◆ PROBLEM TO WORK ON: The material below must be restated exactly, line by line.

*** DATA PROVIDED Section Begins ***

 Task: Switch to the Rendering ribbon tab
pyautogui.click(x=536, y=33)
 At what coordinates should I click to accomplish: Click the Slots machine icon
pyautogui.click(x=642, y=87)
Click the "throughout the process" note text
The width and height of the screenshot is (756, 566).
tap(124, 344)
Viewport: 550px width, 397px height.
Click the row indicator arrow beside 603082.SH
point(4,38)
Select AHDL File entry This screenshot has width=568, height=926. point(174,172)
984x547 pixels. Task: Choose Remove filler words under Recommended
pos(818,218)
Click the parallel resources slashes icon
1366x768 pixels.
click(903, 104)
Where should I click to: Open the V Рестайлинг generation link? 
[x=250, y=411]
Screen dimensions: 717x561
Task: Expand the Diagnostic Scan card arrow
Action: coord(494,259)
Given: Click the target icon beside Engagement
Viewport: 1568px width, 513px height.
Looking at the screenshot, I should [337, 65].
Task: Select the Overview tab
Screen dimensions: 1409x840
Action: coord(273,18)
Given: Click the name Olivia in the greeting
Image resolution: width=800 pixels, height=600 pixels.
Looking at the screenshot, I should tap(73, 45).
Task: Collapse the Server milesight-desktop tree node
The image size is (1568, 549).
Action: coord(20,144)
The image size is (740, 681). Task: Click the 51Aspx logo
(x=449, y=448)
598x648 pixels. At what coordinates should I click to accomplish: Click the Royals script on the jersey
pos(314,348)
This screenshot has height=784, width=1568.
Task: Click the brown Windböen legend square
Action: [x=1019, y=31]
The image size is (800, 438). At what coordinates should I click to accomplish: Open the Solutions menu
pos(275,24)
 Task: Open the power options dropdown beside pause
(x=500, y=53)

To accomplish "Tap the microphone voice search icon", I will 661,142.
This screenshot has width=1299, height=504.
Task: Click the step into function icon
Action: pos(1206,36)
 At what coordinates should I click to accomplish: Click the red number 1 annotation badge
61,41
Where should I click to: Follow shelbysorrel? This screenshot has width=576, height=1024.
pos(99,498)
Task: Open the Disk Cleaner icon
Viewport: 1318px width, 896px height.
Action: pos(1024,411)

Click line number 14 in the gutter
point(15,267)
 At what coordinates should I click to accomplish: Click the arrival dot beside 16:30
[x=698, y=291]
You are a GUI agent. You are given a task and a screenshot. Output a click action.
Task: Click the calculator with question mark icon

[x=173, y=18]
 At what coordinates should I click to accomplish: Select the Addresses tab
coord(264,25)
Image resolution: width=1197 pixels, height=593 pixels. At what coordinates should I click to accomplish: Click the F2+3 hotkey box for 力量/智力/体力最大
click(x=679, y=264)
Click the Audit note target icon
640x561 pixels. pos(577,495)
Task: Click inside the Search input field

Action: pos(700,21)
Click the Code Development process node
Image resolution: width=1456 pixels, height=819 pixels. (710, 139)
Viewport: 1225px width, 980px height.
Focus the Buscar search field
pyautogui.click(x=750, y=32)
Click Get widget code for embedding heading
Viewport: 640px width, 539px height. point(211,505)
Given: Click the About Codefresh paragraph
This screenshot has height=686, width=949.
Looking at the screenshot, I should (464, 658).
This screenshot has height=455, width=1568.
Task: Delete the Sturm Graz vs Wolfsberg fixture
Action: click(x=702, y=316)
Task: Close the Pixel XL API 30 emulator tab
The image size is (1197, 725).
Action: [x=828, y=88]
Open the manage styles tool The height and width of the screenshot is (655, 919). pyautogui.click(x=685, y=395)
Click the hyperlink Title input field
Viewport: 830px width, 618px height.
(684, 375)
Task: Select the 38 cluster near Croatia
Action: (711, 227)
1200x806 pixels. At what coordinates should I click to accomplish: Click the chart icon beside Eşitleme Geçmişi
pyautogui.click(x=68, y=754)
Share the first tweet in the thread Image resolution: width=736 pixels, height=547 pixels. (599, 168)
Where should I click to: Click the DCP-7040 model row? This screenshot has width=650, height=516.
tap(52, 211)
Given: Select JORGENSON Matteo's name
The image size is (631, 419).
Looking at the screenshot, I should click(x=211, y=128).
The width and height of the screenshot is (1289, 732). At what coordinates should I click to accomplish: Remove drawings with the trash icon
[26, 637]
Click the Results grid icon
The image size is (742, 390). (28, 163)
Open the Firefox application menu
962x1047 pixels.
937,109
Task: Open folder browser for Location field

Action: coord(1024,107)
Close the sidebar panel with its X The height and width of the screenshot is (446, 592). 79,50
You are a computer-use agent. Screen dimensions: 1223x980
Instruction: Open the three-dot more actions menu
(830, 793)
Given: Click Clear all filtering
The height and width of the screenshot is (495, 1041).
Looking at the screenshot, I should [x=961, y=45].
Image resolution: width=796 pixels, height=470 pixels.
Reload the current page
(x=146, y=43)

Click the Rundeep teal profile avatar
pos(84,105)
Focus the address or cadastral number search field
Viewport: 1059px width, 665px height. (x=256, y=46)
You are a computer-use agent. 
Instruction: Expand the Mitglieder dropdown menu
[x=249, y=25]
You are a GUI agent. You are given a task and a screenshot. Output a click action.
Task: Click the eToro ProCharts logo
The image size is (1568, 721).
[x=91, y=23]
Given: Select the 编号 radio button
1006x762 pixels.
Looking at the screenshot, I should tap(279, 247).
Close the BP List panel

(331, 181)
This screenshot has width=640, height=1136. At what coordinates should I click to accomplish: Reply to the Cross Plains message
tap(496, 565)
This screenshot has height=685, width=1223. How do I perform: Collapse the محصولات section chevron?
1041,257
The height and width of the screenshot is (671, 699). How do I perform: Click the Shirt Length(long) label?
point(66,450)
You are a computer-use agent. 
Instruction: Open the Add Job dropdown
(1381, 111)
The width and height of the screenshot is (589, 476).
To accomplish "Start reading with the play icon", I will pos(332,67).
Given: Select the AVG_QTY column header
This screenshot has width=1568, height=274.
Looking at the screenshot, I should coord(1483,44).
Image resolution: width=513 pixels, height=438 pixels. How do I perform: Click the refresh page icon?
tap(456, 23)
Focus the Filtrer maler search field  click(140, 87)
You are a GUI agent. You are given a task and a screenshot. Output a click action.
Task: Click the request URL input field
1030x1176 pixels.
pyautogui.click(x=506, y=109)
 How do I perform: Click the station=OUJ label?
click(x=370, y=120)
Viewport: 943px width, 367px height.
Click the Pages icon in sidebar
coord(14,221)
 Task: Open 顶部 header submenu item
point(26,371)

*** DATA PROVIDED Section Ends ***

◆ RESULT:
 Task: Switch to the Rendering ribbon tab
pyautogui.click(x=536, y=33)
 At what coordinates should I click to accomplish: Click the Slots machine icon
pyautogui.click(x=642, y=87)
Click the "throughout the process" note text
The width and height of the screenshot is (756, 566).
tap(124, 344)
Viewport: 550px width, 397px height.
Click the row indicator arrow beside 603082.SH
point(4,38)
Select AHDL File entry This screenshot has width=568, height=926. point(174,172)
984x547 pixels. Task: Choose Remove filler words under Recommended
pos(818,218)
Click the parallel resources slashes icon
1366x768 pixels.
click(903, 104)
Where should I click to: Open the V Рестайлинг generation link? 
[x=250, y=411]
Screen dimensions: 717x561
Task: Expand the Diagnostic Scan card arrow
Action: coord(494,259)
Given: Click the target icon beside Engagement
Viewport: 1568px width, 513px height.
Looking at the screenshot, I should [337, 65].
Task: Select the Overview tab
Screen dimensions: 1409x840
Action: coord(273,18)
Given: Click the name Olivia in the greeting
Image resolution: width=800 pixels, height=600 pixels.
Looking at the screenshot, I should tap(73, 45).
Task: Collapse the Server milesight-desktop tree node
The image size is (1568, 549).
Action: coord(20,144)
The image size is (740, 681). Task: Click the 51Aspx logo
(x=449, y=448)
598x648 pixels. At what coordinates should I click to accomplish: Click the Royals script on the jersey
pos(314,348)
This screenshot has height=784, width=1568.
Task: Click the brown Windböen legend square
Action: [x=1019, y=31]
The image size is (800, 438). At what coordinates should I click to accomplish: Open the Solutions menu
pos(275,24)
 Task: Open the power options dropdown beside pause
(x=500, y=53)

To accomplish "Tap the microphone voice search icon", I will 661,142.
This screenshot has width=1299, height=504.
Task: Click the step into function icon
Action: pos(1206,36)
 At what coordinates should I click to accomplish: Click the red number 1 annotation badge
61,41
Where should I click to: Follow shelbysorrel? This screenshot has width=576, height=1024.
pos(99,498)
Task: Open the Disk Cleaner icon
Viewport: 1318px width, 896px height.
Action: pos(1024,411)

Click line number 14 in the gutter
point(15,267)
 At what coordinates should I click to accomplish: Click the arrival dot beside 16:30
[x=698, y=291]
You are a GUI agent. You are given a task and a screenshot. Output a click action.
Task: Click the calculator with question mark icon

[x=173, y=18]
 At what coordinates should I click to accomplish: Select the Addresses tab
coord(264,25)
Image resolution: width=1197 pixels, height=593 pixels. At what coordinates should I click to accomplish: Click the F2+3 hotkey box for 力量/智力/体力最大
click(x=679, y=264)
Click the Audit note target icon
640x561 pixels. pos(577,495)
Task: Click inside the Search input field

Action: pos(700,21)
Click the Code Development process node
Image resolution: width=1456 pixels, height=819 pixels. (710, 139)
Viewport: 1225px width, 980px height.
Focus the Buscar search field
pyautogui.click(x=750, y=32)
Click Get widget code for embedding heading
Viewport: 640px width, 539px height. point(211,505)
Given: Click the About Codefresh paragraph
This screenshot has height=686, width=949.
Looking at the screenshot, I should (464, 658).
This screenshot has height=455, width=1568.
Task: Delete the Sturm Graz vs Wolfsberg fixture
Action: click(x=702, y=316)
Task: Close the Pixel XL API 30 emulator tab
The image size is (1197, 725).
Action: [x=828, y=88]
Open the manage styles tool The height and width of the screenshot is (655, 919). pyautogui.click(x=685, y=395)
Click the hyperlink Title input field
Viewport: 830px width, 618px height.
(684, 375)
Task: Select the 38 cluster near Croatia
Action: (711, 227)
1200x806 pixels. At what coordinates should I click to accomplish: Click the chart icon beside Eşitleme Geçmişi
pyautogui.click(x=68, y=754)
Share the first tweet in the thread Image resolution: width=736 pixels, height=547 pixels. (599, 168)
Where should I click to: Click the DCP-7040 model row? This screenshot has width=650, height=516.
tap(52, 211)
Given: Select JORGENSON Matteo's name
The image size is (631, 419).
Looking at the screenshot, I should click(x=211, y=128).
The width and height of the screenshot is (1289, 732). At what coordinates should I click to accomplish: Remove drawings with the trash icon
[26, 637]
Click the Results grid icon
The image size is (742, 390). (28, 163)
Open the Firefox application menu
962x1047 pixels.
937,109
Task: Open folder browser for Location field

Action: coord(1024,107)
Close the sidebar panel with its X The height and width of the screenshot is (446, 592). 79,50
You are a computer-use agent. Screen dimensions: 1223x980
Instruction: Open the three-dot more actions menu
(830, 793)
Given: Click Clear all filtering
The height and width of the screenshot is (495, 1041).
Looking at the screenshot, I should [x=961, y=45].
Image resolution: width=796 pixels, height=470 pixels.
Reload the current page
(x=146, y=43)

Click the Rundeep teal profile avatar
pos(84,105)
Focus the address or cadastral number search field
Viewport: 1059px width, 665px height. (x=256, y=46)
You are a computer-use agent. 
Instruction: Expand the Mitglieder dropdown menu
[x=249, y=25]
You are a GUI agent. You are given a task and a screenshot. Output a click action.
Task: Click the eToro ProCharts logo
The image size is (1568, 721).
[x=91, y=23]
Given: Select the 编号 radio button
1006x762 pixels.
Looking at the screenshot, I should tap(279, 247).
Close the BP List panel

(331, 181)
This screenshot has width=640, height=1136. At what coordinates should I click to accomplish: Reply to the Cross Plains message
tap(496, 565)
This screenshot has height=685, width=1223. How do I perform: Collapse the محصولات section chevron?
1041,257
The height and width of the screenshot is (671, 699). How do I perform: Click the Shirt Length(long) label?
point(66,450)
You are a computer-use agent. 
Instruction: Open the Add Job dropdown
(1381, 111)
The width and height of the screenshot is (589, 476).
To accomplish "Start reading with the play icon", I will pos(332,67).
Given: Select the AVG_QTY column header
This screenshot has width=1568, height=274.
Looking at the screenshot, I should coord(1483,44).
Image resolution: width=513 pixels, height=438 pixels. How do I perform: Click the refresh page icon?
tap(456, 23)
Focus the Filtrer maler search field  click(140, 87)
You are a GUI agent. You are given a task and a screenshot. Output a click action.
Task: Click the request URL input field
1030x1176 pixels.
pyautogui.click(x=506, y=109)
 How do I perform: Click the station=OUJ label?
click(x=370, y=120)
Viewport: 943px width, 367px height.
Click the Pages icon in sidebar
coord(14,221)
 Task: Open 顶部 header submenu item
point(26,371)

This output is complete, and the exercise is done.